Mercury Toxicity

Article Author:
Shawn Posin
Article Editor:
Sandeep Sharma
Updated:
10/27/2018 12:31:56 PM
PubMed Link:
Mercury Toxicity

Introduction

Mercury has been used for centuries in multiple capacities including medicinal and widespread industrial use. Because of this, it is a common chemical exposure and environmental pollutant. There are several forms of mercury which lead to different mercury intoxication syndromes.

Etiology

Mercury exists in organic and inorganic forms. The inorganic form could be further subdivided into elemental mercury (also known as "quicksilver") and mercury salts. Elemental exposures are typically from mercury-containing devices such as thermometers. Mercury salt exposures can be seen with disc battery ingestion or laxative abuse. Organic mercury can also be subdivided into short-chain and long-chain compounds. Organic mercury exposure usually occurs from ingestion of contaminated seafood, paints containing mercury, or ingestion/injections of thimerasol.

Epidemiology

In the United States, a 2013 report documented 1300 single mercury exposures, and only 24 had moderate to major effects. However, internationally, there are much higher rates of exposure including mercury mining in China, small-scale gold mining, and food contaminated with mercury. Two major toxic incidents occurred in Minamata Bay, Japan and in Iraq. Mercury was dumped into Minamata Bay, and members in the community developed toxicity from eating the fish containing methylmercury. In Iraq, over 6000 people developed toxicity from eating bread baked with grain that was treated with methylmercury based fungicide.

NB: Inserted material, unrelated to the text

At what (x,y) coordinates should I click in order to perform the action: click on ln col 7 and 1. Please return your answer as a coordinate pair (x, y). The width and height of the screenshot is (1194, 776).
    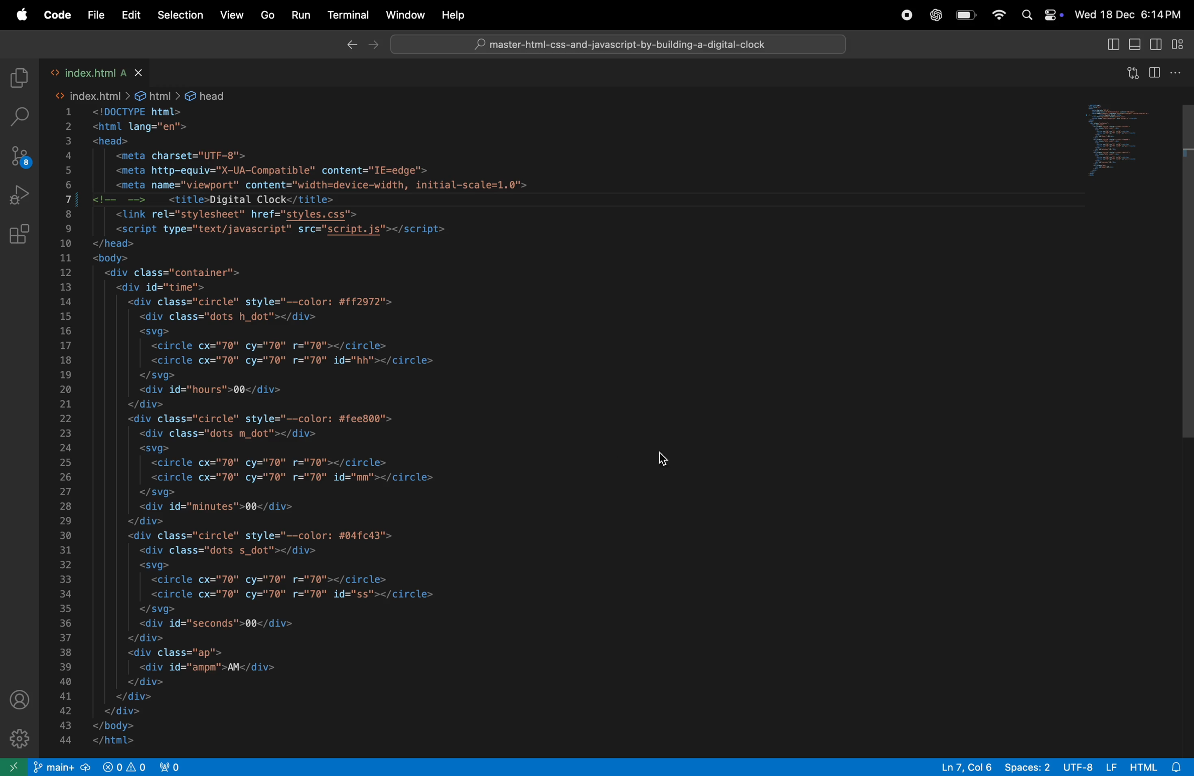
    Looking at the image, I should click on (960, 766).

Children and fetuses have a higher susceptibility to mercury toxicity, and therefore, more severe clinical manifestations. The primary source of dietary ingestion is consumption of contaminated fish. Since the fetal brain is more susceptible to toxicity, the FDA recommends pregnant or breastfeeding women, as well as children, avoid fish with high mercury content. These fish include shark, king mackerel, tilefish, swordfish, and tuna. Freshwater fish including pike, walleye, muskellunge, and bass should be eaten in moderation.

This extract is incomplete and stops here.